How do I get the last non-empty line of a file using tail in Bash?

混江龙づ霸主 提交于 2019-11-30 03:14:08

You can use Awk:

awk '/./{line=$0} END{print line}' my_file.txt

This solution has the advantage of using just one tool.

Use tac, so you dont have to read the whole file:

tac FILE |egrep -m 1 .
RichieHindle

How about using grep to filter out the blank lines first?

$ cat rjh
1
2
3


$ grep "." rjh | tail -1
3

Instead of tac you can use tail -r if available.

tail -r | grep -m 1 '.'

if you want to omit any whitespaces, ie, spaces/tabs at the end of the line, not just empty lines

awk 'NF{p=$0}END{print p}' file

If tail -r isn't available and you don't have egrep, the following works nicely:

tac $FILE | grep -m 1 '.'

As you can see, it's a combination of two of the previous answers.

Print the last visually non-empty line:

tac my_file.txt | grep -vm 1 '^[[:space:]]*$'

or

awk 'BEGIN{RS="\r?\n[[:space:]]*"}END{print}' my_file.txt

The \r? is probably needed for DOS/Windows text files.
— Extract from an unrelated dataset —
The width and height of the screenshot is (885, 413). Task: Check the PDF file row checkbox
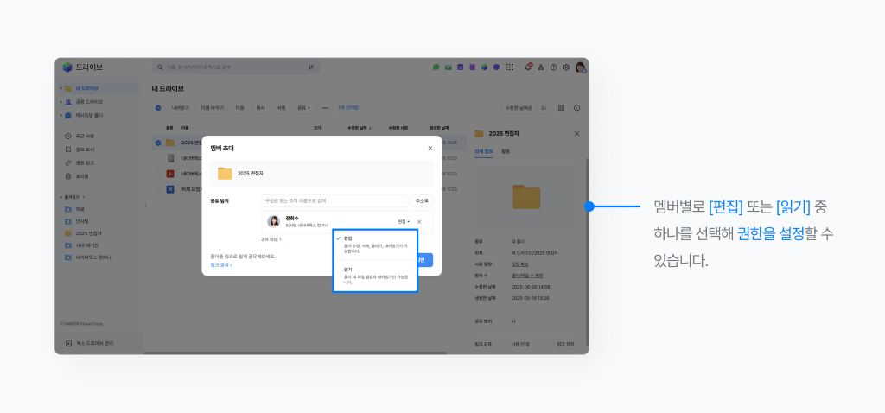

Character classes such as [:space:] work with GNU versions of awk (i.e. gawk) and grep at least. With some other implementations you have to enumerate space characters manually in the code i.e. replace [:space:] by \t \n\f\r\v. I do not know what would be the proper way to deal with backspace characters (\b) in the file.